The highly venomous Portuguese man o’ war is often called a jellyfish but is actually a species closely related to jellyfish. It is most known and feared for its stinging tentacles that can grow to 100 feet long.
When touched, those tentacles deliver a venom capable of paralyzing and killing small fish and crustaceans. While the venom is rarely fatal to humans, it causes intense pain and raised welts on the skin. It can also result in nausea, vomiting, and difficulty breathing.
It is worth noting, if you are in the Buzzards Bay area or anywhere else where man o’ wars have ended up, that urinating on a jellyfish sting to alleviate the pain is just a myth.
“Despite what you may have heard, it’s a myth that peeing on a jellyfish sting does anything to ease the pain,” the Cleveland Clinic stated. “Not only are there no studies to support this idea, but urine may worsen the sting, too.”
Why is this concerning?
While the dangerous ocean creature is usually found in warmer waters, changing climates and the overheating of our planet have resulted in a lot of marine life ending up in places where it is not usually found, causing ripple effects throughout many ecosystems.

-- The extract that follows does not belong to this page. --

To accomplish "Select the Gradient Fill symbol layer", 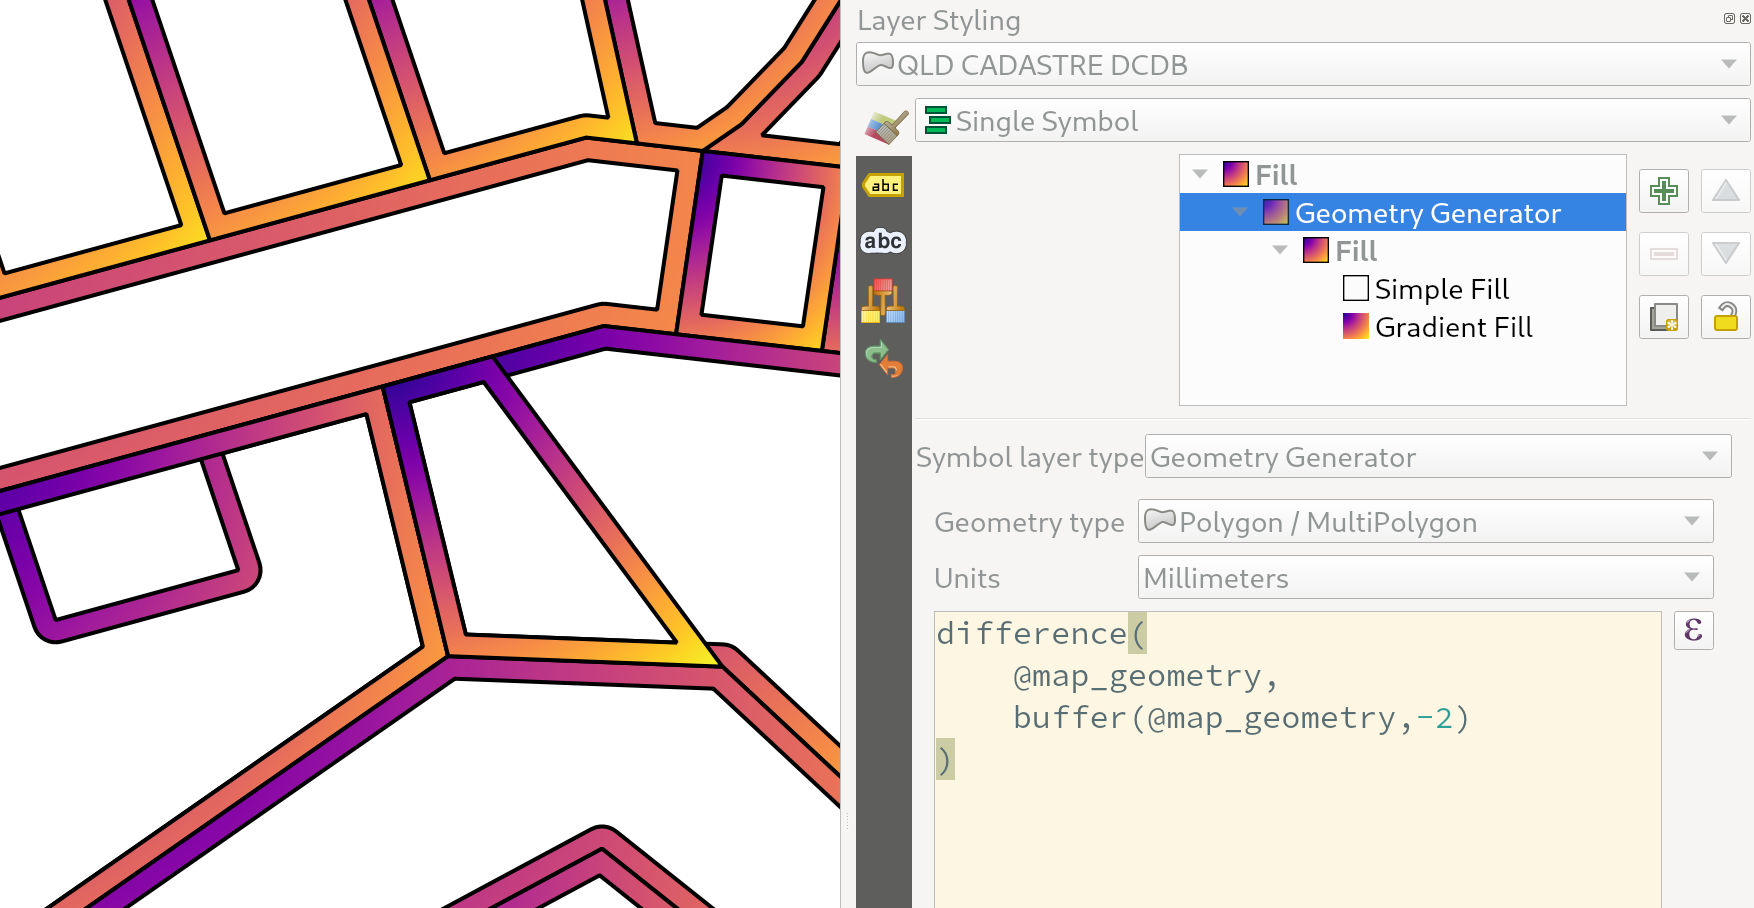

Changing temperatures have also resulted in an influx of Portuguese man o’ war in other areas. In 2019, more than 2,600 people off the coast of Queensland, Australia, received treatment for man o’ war stings. Man o’ war sightings have also reportedly increased along the British coast.
In 2016, Cork, Ireland, experienced “one of the largest infestations of the Portuguese Man-of-War land on our western seaboard in over a hundred years,” according to Irish Water Safety, which attributed the infestation to “tropical maritime air [and] very little northerly winds” combined with unusually high water temperatures.
What is being done about it?
Burning dirty energy is the leading cause of the overheating of our planet, which in turn has led to rising ocean temperatures and changes to marine ecosystems. To stop these harmful changes from worsening, it is vital to eliminate our dependency on dirty energy sources, turning instead to renewable energy sources such as wind and solar.
To help the oceans on an individual level, the Smithsonian advises using non-toxic cleaning products, buying produce grown without pesticides, and using as little fertilizer as possible for yard maintenance to prevent nutrient runoff that leads to algae blooms.